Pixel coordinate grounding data
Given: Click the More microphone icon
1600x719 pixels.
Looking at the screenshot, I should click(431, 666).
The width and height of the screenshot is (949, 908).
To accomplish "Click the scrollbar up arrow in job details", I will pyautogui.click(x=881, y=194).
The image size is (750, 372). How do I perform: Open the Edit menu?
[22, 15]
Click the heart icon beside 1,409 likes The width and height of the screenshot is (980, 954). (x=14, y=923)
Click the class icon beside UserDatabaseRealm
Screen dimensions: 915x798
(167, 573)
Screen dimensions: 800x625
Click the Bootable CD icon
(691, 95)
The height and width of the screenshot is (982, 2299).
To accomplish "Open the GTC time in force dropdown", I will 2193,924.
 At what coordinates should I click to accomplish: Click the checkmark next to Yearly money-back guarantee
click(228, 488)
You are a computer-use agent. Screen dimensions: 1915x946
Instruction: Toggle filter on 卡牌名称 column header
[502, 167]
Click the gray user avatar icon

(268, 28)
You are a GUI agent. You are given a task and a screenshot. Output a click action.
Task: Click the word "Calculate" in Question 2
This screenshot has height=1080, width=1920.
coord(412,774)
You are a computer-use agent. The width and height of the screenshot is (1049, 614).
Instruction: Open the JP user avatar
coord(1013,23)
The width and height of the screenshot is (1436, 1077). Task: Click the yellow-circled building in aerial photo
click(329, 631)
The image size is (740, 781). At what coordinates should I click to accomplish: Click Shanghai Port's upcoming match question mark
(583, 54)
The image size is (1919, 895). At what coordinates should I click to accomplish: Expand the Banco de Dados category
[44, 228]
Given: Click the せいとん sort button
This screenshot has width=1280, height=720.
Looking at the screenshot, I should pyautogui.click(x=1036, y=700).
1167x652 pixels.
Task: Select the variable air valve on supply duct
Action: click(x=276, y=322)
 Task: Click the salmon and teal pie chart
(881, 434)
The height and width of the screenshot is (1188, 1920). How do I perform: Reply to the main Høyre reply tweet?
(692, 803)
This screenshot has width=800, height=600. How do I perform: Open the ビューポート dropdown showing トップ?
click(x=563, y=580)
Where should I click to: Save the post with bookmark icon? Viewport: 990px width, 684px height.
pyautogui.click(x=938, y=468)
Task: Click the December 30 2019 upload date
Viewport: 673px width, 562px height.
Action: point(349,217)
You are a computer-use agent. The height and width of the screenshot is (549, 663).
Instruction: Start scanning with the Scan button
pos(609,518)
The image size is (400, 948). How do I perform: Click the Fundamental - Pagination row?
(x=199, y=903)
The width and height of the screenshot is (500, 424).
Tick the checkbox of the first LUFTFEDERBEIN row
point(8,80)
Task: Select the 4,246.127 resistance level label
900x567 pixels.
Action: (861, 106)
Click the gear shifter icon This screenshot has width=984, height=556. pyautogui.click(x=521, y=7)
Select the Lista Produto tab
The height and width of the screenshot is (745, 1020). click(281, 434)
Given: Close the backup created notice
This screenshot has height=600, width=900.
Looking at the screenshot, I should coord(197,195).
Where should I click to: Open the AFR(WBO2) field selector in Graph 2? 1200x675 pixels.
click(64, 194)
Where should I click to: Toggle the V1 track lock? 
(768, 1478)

→ **Aim of the exercise**: Retype the entries above exactly, but only from the line containing "Given: Click the せいとん sort button" through the line containing "Task: Click the December 30 2019 upload date", both included.

→ **Result of this task**:
Given: Click the せいとん sort button
This screenshot has width=1280, height=720.
Looking at the screenshot, I should pyautogui.click(x=1036, y=700).
1167x652 pixels.
Task: Select the variable air valve on supply duct
Action: click(x=276, y=322)
 Task: Click the salmon and teal pie chart
(881, 434)
The height and width of the screenshot is (1188, 1920). How do I perform: Reply to the main Høyre reply tweet?
(692, 803)
This screenshot has width=800, height=600. How do I perform: Open the ビューポート dropdown showing トップ?
click(x=563, y=580)
Where should I click to: Save the post with bookmark icon? Viewport: 990px width, 684px height.
pyautogui.click(x=938, y=468)
Task: Click the December 30 2019 upload date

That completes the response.